ML> Available-space discussions make sense only when one remembers
ML> that they are purely relative. You really ought to understand that 8
ML> MB is only 0.1% of an 8 GB drive (0.2% of a 4 GB drive, in case
ML> arithmetic is difficult for you), so is in the noise as far as usable
ML> space on such drives is concerned. One tenth of one percent isn't
ML> worth worrying about, let alone making a serious(?) suggestion that
ML> legacy drive usage be modified to "save" any part of it.
The suggestion that the cylinder alignment restriction in FDISK be limited was
motivated by many years of seeing many people complain in this and other fora
that "Boot Manager consumes a whole 8MeB! Utility X only consumes a couple of
sectors.

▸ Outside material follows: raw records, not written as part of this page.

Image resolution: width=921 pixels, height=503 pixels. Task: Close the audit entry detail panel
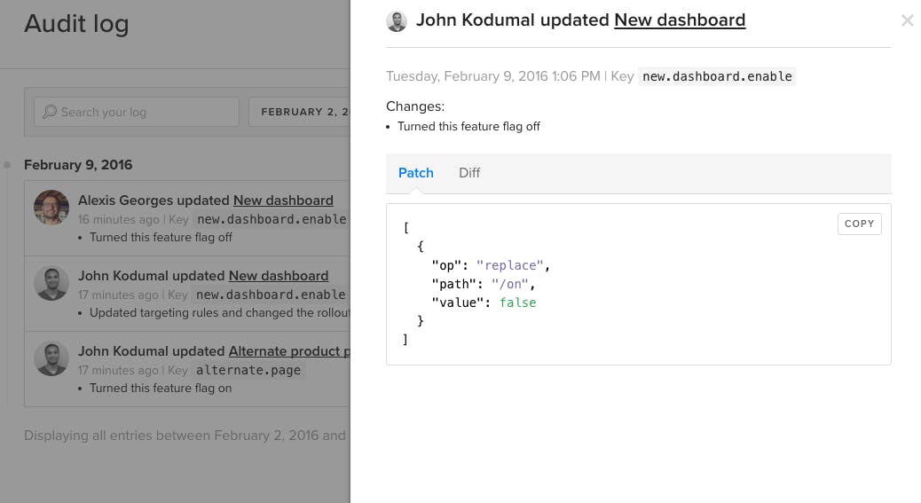click(907, 20)
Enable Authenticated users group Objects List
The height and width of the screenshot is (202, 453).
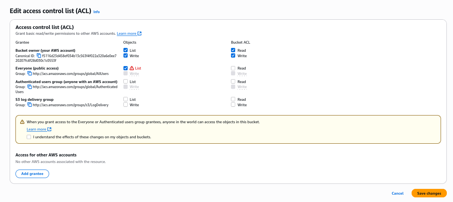125,81
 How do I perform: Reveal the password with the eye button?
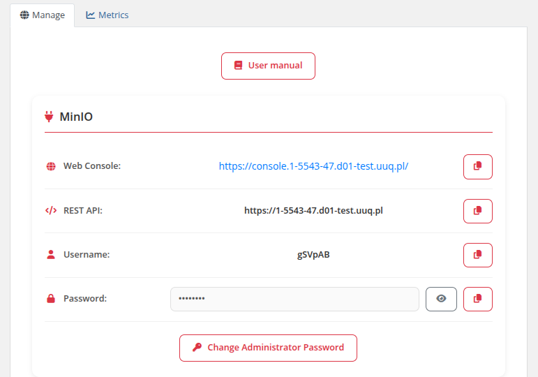[441, 299]
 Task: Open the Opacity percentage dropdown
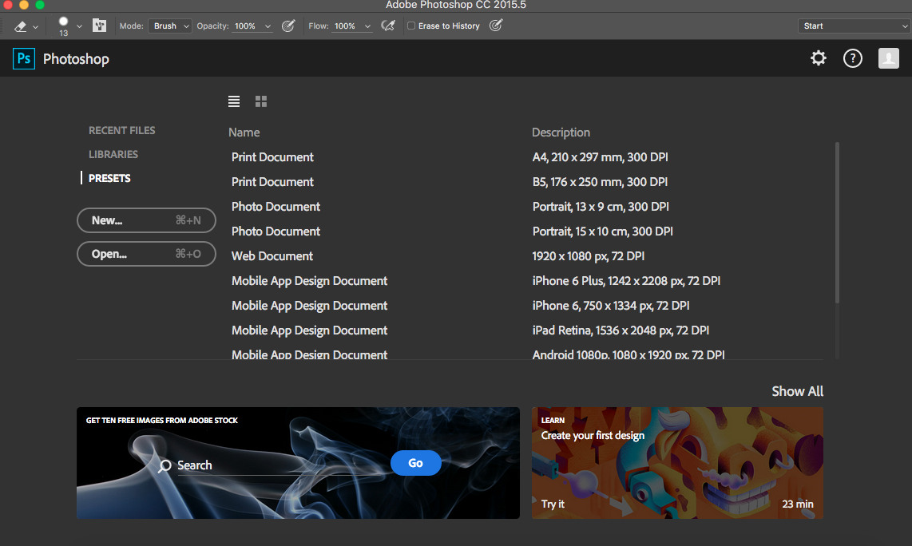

Boot Manager is rubbish!". Obviously, people *are* concerned by
such things -- quite a few people going by the number of times that I have
seen this sentiment expressed. Indeed, having myself worked for many years
with a machine whose hard disc was continually around the 98% full mark, I can
assure you that people *do* think that one tenth of one percent matters.
There were other reasons for suggesting it, as well. As Will Honea pointed
out, this limitation doesn't seem to have any actual reason for existing.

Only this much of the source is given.